Grey-headed Fish Eagle
For ecological monitoring and research, researchers and conservationists need to identify the exact species of the organism. Even though identifying different species is much more convenient visually, in some cases, it is more difficult owing to cryptic speciation and phenotypic plasticity. This genetic method of identification is much more reliable and highly accurate. To date, genetic marker required trained geneticists to receive the sample, conduct molecular techniques, and analyze to get precise data, which sent to the researcher. This process can take from days to months, which delays the research and conservation efforts to carry action-based management based on the findings.
Moreover, genetic identification techniques may not be available for remote field locations and in countries developing scientific infrastructure, making research way more laggy than it already is. A field-deployable system will allow biologists to identify species in the field rapidly. Rapid species identification can be pivotal in conserving critical species that are time-sensitive. Field deployable identification systems will allow scientists to identify species in-situ, thereby reducing the need for invasive methods like the collection of species sample and logging. CRISPR (clustered regularly interspaced short palindromic repeats) based genetic method could be ideal for species identification due to their diagnostic specificity, sensitivity, and speed.

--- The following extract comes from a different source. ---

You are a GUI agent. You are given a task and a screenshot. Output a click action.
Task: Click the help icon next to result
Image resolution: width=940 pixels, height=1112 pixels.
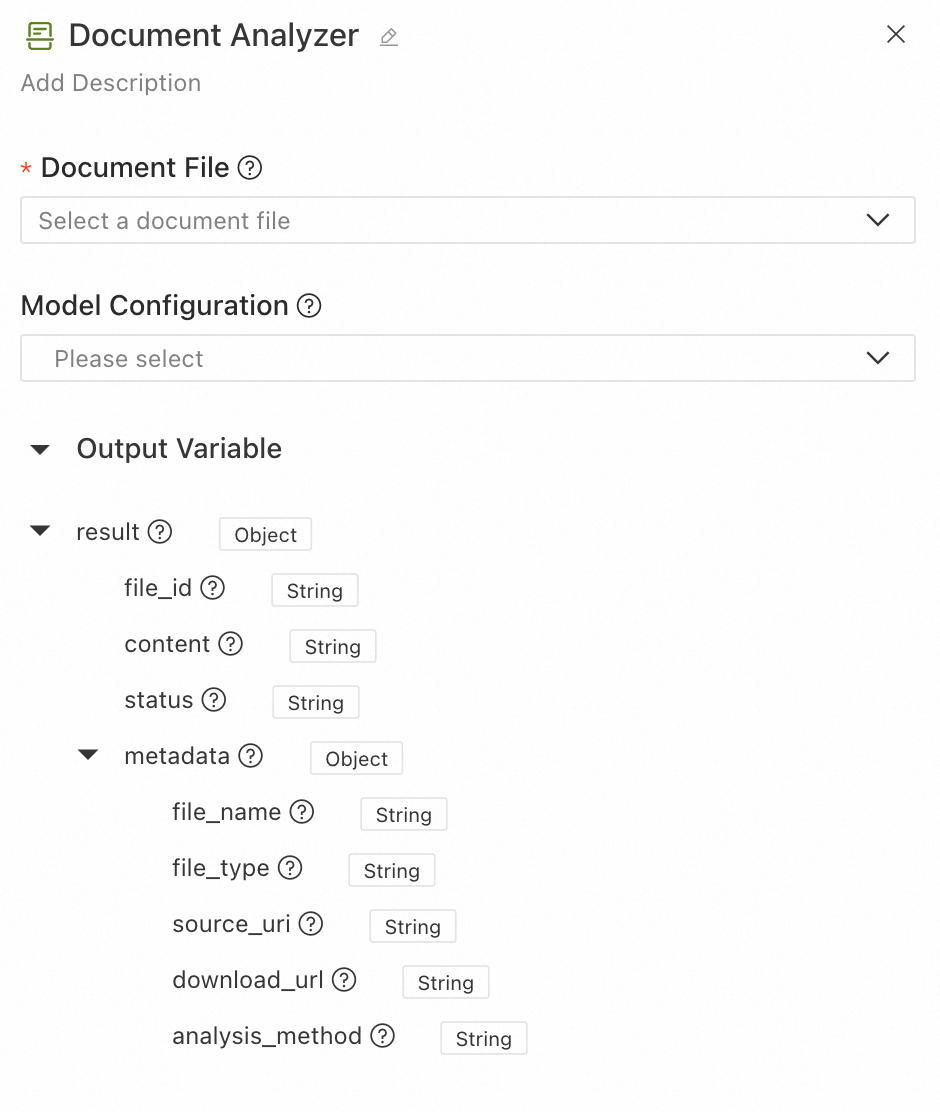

CRISPR-based SHERLOCK nucleic acid detection platform has shown promise in the fields of diagnostic healthcare and agriculture. Many of the qualities of SHERLOCK like rapid detection, single temperature reaction condition, high sensitivity, low cost, etc., make it well suited to transition to an ecological context. A study to prove this principle engineered SHERLOCK DNA assays that do not require DNA extraction or specialized equipment to genetically differentiate three morphologically similar fishes, which has an overlapping range in California’s San Francisco Estuary (SFE). This study sought to reliably distinguish the US threatened, California endangered delta smelt, California threatened longfin smelt and the non-native Wakasagi. These three species are challenging to differentiate in their younger state and belong to the same family Osmeridae. A broader and more general use, a SHERLOCK-enabled field taxonomic identification method could be broadly utilized by non-molecular biologists working in ecology, conservation biology, and environmental monitoring of any targeted species.
Longfin Smelt swabbed for genetic identification with the help of CRISPR based SHERLOCK ; Credit: Alisha Goodbla/UC Davis.
This study found that the SHERLOCK method described in the study had all the necessary field deployment attributes. The versatile use of mucus swabs from the organisms shows its significance outside the laboratory. Along with this, the SHERLOCK test requires a constant low temperature, and the entire reaction can be done in a single tube, making it easily usable in the field. The reaction can also be carried out while holding it in our palms of the hand or when put into a small portable device that maintains a constant temperature and can detect fluorescence. It is anticipated that the entire process from collecting a sample and genetically identifying it can be completed in an hour, making it highly efficient in real-time diagnostics. Thus it is seen that SHERLOCK can be reliably used in a variety of ecological and environmental monitoring situations to obtain accurate, sensitive, and rapid genetic results. A more detailed study can expand its applicability to more specific taxonomic groups like the differentiation of subspecies. Therefore, with the help of CRISPR methods, ecology and conservation biology will bring rapid, genetic-based taxonomic identification in highly remote locations, thereby making conserving species more streamlined and following the path of least resistance.
M. Baerwald et al., "Rapid and accurate species identification for ecological studies and monitoring using CRISPR‐based SHERLOCK", Molecular Ecology Resources, vol. 20, no. 4, pp. 961-970, 2020. Available: 10.1111/1755-0998.13186.